Arancione “scuro”. I dati purtroppo ci “condannano” un’altra volta

Il governatore Luca Zaia, in occasione della consueta conferenza stampa, parte diretto: “Non è questione di fare i tragici o gli ottimisti. Dobbiamo guardare in faccia i numeri: in 24 ore abbiamo intercettato oltre 1.500 po­sitivi, immaginate quanti po­sitivi ci sono sfuggiti, abbiamo testato 45mila ve­neti, non tutta la popolazione. Almeno 150mila persone possono essere positive, il dato è in incremento. Dobbiamo evitare ogni forma di assembramento, e non mi si venga a dire che alcuni assembramenti sono utili per vivere. Penso alla programmazione della spesa per gli anziani, non dobbiamo mica fare un’ordinanza per dire che scelgano orari di minore affollamento. E poi”, ha proseguito, “si deve usare la mascherina. Siamo davanti a una variante del virus che è dal 43 al 100% più contagiosa. Stamattina il collega dell’Emilia Romagna Stefano Bonaccini mi ha riferito che in una settimana hanno avuto 600 nuovi ricoveri. E così nelle altre regioni”. I numeri del Veneto. Sono 1.505 i positivi nelle ultime 24 ore, con un’incidenza del 3,44%. Sono 27.440 gli attualmente positivi (-839 rispetto a ieri). 1.359 i ricoverati totali, 1206 in area non critica (+4) , 153 in terapia intensiva (-3). 25 i
nuovi decessi.

ZONA ARANCIONE

“Ho sentito il ministro della Salute Roberto Speranza”, ha annunciato Zaia, “e siamo zona arancione. E la ve­locità con la quale siamo ar­rivati in zona arancione ci dice quanto corra il virus. La proiezione dell’Rt la prossima settimana è preoccupante. E partiamo già con gli ospedali carichi di 1.300 pazienti positivi al virus, se l’infezione fosse importante avremmo una forta pressione sugli ospedali e dovremmo dedicarli so­lo a pazienti Covid.
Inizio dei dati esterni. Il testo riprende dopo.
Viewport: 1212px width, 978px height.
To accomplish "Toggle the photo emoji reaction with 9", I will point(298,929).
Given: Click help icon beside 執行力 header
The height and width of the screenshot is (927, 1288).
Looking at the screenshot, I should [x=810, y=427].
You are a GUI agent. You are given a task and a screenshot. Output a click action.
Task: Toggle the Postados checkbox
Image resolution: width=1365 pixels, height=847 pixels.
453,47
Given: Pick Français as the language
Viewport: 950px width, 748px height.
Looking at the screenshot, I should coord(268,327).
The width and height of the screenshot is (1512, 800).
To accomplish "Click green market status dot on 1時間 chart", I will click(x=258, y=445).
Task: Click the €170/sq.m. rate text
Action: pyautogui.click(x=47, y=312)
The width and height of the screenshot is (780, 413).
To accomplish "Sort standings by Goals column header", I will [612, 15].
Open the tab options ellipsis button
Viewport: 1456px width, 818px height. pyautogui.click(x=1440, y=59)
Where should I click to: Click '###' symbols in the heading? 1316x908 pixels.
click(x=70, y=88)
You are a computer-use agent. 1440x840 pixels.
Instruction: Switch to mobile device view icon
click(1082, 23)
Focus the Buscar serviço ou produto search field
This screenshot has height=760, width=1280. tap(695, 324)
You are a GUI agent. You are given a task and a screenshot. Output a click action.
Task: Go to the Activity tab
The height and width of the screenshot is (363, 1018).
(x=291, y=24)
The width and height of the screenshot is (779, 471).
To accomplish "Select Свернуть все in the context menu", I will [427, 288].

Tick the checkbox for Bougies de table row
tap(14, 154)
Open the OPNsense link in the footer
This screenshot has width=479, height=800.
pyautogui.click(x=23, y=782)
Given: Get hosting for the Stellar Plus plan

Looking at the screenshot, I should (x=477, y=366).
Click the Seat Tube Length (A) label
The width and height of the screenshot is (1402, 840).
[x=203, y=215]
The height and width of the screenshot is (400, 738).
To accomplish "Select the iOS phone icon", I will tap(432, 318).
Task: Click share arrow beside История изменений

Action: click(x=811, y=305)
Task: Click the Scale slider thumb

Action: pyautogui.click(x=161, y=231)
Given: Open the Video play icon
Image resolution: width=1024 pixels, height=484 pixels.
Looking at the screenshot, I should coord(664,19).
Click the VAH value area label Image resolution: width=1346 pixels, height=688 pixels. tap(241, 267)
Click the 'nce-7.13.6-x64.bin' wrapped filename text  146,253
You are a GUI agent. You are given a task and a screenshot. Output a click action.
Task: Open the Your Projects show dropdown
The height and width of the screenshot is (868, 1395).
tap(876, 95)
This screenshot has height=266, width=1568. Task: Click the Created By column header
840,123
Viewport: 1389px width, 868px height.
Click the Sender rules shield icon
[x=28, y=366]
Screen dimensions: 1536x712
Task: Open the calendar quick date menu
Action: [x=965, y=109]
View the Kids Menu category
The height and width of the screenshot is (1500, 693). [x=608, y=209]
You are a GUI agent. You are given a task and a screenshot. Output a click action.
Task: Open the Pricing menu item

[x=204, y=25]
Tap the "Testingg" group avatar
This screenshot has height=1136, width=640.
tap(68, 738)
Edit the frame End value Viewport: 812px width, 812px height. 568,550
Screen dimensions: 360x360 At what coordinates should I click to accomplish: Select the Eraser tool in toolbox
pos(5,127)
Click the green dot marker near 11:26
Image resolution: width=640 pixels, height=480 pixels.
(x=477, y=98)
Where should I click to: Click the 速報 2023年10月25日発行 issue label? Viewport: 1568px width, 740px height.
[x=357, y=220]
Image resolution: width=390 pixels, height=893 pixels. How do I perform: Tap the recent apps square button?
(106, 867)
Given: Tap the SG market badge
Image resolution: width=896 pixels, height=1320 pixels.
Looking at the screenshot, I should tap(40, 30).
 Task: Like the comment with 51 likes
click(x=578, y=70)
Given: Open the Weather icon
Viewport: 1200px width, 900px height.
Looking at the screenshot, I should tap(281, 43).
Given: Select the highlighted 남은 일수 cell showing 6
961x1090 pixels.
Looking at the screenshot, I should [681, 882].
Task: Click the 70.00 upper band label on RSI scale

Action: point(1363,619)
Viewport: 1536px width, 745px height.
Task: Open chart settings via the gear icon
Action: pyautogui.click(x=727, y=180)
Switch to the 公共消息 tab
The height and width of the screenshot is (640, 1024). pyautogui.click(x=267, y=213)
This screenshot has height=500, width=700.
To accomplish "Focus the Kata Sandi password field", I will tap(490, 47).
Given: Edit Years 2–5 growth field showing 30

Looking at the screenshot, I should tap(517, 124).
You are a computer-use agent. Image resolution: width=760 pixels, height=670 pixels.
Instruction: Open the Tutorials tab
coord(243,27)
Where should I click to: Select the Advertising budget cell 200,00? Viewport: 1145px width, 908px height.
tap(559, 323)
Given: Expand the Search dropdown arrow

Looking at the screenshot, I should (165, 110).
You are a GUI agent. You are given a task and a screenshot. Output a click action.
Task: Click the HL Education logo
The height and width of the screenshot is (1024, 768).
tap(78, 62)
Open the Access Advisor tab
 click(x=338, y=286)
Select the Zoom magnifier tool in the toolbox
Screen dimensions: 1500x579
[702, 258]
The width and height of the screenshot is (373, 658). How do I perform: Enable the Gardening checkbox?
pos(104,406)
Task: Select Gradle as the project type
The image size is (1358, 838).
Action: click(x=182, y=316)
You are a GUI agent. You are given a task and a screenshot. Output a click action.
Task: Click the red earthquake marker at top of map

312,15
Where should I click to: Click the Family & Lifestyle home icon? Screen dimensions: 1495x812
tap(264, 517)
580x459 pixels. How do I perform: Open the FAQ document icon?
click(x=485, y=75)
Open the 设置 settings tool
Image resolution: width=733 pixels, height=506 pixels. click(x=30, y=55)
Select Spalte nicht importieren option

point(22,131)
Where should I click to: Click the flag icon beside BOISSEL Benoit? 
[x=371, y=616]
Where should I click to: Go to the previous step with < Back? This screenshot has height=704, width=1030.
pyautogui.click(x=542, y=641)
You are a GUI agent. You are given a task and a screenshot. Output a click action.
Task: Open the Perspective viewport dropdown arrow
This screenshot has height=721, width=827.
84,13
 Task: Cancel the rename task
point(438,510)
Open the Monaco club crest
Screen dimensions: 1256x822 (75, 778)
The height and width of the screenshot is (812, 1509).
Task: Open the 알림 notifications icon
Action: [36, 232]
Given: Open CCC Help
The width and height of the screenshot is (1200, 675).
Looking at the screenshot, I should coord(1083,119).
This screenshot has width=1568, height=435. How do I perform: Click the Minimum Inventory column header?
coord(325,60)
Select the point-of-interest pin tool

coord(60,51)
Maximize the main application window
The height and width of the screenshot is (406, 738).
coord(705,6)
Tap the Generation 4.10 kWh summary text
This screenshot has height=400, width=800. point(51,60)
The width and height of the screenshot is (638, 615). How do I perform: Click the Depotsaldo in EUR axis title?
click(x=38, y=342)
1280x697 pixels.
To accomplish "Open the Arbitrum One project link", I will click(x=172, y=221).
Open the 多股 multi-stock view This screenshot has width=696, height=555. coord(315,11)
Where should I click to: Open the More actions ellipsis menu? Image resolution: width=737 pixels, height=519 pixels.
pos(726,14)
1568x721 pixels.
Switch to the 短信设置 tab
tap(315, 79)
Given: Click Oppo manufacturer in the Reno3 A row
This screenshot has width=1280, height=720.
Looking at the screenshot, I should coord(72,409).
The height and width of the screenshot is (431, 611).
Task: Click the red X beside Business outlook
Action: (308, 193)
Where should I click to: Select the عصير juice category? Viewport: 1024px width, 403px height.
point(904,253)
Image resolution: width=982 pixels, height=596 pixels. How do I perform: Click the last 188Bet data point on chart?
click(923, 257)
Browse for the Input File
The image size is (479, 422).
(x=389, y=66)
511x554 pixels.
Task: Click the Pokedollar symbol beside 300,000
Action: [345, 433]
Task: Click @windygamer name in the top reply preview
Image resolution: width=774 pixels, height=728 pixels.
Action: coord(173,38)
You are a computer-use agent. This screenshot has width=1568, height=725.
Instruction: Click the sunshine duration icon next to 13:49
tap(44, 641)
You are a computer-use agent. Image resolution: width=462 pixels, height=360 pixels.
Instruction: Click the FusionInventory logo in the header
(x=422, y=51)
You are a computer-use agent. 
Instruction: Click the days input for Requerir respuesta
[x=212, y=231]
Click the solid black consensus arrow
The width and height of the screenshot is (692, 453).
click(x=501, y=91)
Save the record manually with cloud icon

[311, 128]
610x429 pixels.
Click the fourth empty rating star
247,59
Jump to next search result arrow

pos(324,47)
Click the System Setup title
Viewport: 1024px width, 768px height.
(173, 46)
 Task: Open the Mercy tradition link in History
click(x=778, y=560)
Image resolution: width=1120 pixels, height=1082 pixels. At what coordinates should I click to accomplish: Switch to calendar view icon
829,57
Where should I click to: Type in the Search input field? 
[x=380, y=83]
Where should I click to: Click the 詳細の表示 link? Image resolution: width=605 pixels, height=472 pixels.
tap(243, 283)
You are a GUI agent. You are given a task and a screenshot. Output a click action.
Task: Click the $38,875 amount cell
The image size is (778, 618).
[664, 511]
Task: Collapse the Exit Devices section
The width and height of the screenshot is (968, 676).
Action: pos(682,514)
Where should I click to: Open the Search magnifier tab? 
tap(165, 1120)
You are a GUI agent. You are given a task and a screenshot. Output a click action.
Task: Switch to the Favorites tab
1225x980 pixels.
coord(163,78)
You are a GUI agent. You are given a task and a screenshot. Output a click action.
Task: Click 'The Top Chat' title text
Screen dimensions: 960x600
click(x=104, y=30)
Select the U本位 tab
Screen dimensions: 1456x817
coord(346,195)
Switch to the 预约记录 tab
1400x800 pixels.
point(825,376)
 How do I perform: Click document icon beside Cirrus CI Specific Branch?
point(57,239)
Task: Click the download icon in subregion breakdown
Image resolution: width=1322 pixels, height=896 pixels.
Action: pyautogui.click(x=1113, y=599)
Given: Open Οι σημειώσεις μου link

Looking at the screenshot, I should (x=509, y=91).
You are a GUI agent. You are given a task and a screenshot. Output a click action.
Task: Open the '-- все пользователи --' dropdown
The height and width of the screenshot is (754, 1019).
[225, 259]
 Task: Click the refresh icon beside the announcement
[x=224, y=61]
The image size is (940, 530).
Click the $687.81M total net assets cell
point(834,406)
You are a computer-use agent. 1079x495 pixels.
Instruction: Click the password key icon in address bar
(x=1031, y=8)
Abbiamo chiesto che si valuti la vaccinazione, co­me succede in Germania, la vaccinazione con AstraZeneca anche per gli over 65 che fino ad oggi possono ricevere solo Pfizer o Mo­derna. A marzo”, ha sottolineato Zaia, “arriveranno dosi di vaccino importanti, questo ce l’hanno conformato oggi, pensiamo ad Israele dove si vaccina ovunque, è un modello che funziona e sono tanti milioni di veneti da vaccinare due volte, a meno che non arrivi un vaccino monodose”. Poi la novità che certamente farà discutere a livello nazionale. “Qual­cuno che fa l’iniezione di Pfizer mi ha riferito che facendo attenzione al prelievo si riescono a somministrare 7 dosi invece di 6, e se se ne possono fare 7 in Veneto se ne faranno 7. Que­sto significa che se nel flaconcino c’è la settima do­se si somministra. Non si tratta di una mescolanza fra flaconi, ma di una dose in più ricavabile da un unico flacone grazie a si­ringhe ad altissima precisione: lo hanno dimostrato em­pi­ricamente gli oepratori. Piuttosto di but­tare via, va be­ne fare la settima dose se c’è”.

DIDATTICA A DISTANZA

Capitolo istruzione. “Le scuo­le?”, ha risposto il presidente leghista, “inevitabilmente ven­gono chiuse in varie zone d’Italia. Dobbiamo arrivare ai bambini ricoverati in ospedale per renderci conto della gravità della situazione? Se qualcuno si chiede se noi chiuderemo, io ri­spondo di sì. La prossima settimana decideremo cosa fare, se serve chiudere le scuole si chiudono, in questo mo­mento non ve lo so dire, l’elaborazione la sta facendo la dottoressa Russo. Lu­nedì o martedì probabimente a­vremo novità. Non siamo an­cora in grado di esprimerci su chi dovrà essere chiuso e chi no.